Monday, November 5, 2007

Losing our edge...or just more to sharpen?

So I went to an information session at work for Ask Ontario, the new proposed IM/chat reference service the province is starting up under the Knowledge Ontario umbrella. I'll speak more to the service itself when I've actually been trained on it. But among the inserts in the information package we were given by the project coordinator was a print-out of this article from the Toronto Star:

We're quickly losing our edge in the digital world
Oct 08, 2007 04:30 AM
David Crane

The speed at which the Internet has already transformed the world is truly amazing. The World Wide Web, which made the Internet a mass participation network, wasn't even developed until the early 1990s and only began to take off in the mid-1990s.

But the Internet today is an essential part of our economy, our social networks and even our politics and media.


Crane then launches into a discussion about how important the internet is to the economy and new industry, before launching into a diatribe of doom and gloom about how far behind the pack Canada is in providing broadband access:

While about 95 per cent of South Korean households have access to high-speed broadband, and other countries are achieving high levels of broadband penetration, Canada ranks 10th in the industrial world, with only about 50 per cent of households having broadband access.

The downloading speeds for broadband in Canada are also much slower than in the leading nations.
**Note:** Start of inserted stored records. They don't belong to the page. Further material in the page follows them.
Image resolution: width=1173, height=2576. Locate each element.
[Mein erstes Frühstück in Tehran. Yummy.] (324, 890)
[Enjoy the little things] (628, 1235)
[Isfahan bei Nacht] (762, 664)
The fastest download speed offered by the largest cable operator in Canada last year was 10 megabits per second. This compares with 30 mb/s in Japan, 26 in Norway and 25 in Sweden. The fastest download speed offered by a telecommunications company was 18 mb/s in Canada, compared to 100 mb/s in Japan and Korea.


You can get a clearer idea of the numbers here (2006 figures). Like many statistics, context is important. Crane laments that in Canada, "only" 50% of households have broadband access, whereas others laud the fact that Canada has 50% compared to only 34% in the United States.

Look at the chart of broadband penetration and consider the countries that are allegedly kicking Canada's ass: South Korea, Japan, Taiwan, a host of other East Asian nations that are not much bigger than a major North American city with its metropolitan area, and some of the Scandinavian countries. Is there some reason why Canada doesn't have as much broadband penetration as these countries?

Could it be that these are all small nations with a fairly consistent physical geography and generally a single, dominant ethnic or national population? Could it be because South Korea's land area is less than the island of Newfoundland? Is it really fair to compare a huge, continental nation that encompasses mountains, a cornucopia of lakes and rivers, tundra and massive forests with the likes of South Korea and Norway?

To be fair, Canada should be compared to other large continental nations with diverse geography, like the United States, Australia, mainland China, India and Brazil. And we're far ahead of all of them. Our closest competitor in this regard, the US, has some ways to go to catch up. Now there are reasons the US lags behind, both practical (the US has 10 times the population of Canada, spread out across the whole country, while the vast majority of our population is found in a handful of major urban centres) and policy (many jurisdictions in the US have a single broadband provider holding a monopoly over the area, whereas some places in South Korea have a dozen engaging in cutthroat competition to provide better services and prices). Our historical focus on communications may have also served us well here, and our federal government has actually done a good job at leading the way.

Now, I think Crane has a point, that we shouldn't be resting on our laurels. We certainly can get our broadband speeds up, and I think more competition would help: currently, most Canadian jurisdictions have only two broadband providers: the cable company and the phone company. Both of them draw their profits from other areas and might not be inclined to improve broadband services very much. A more competitive market could help.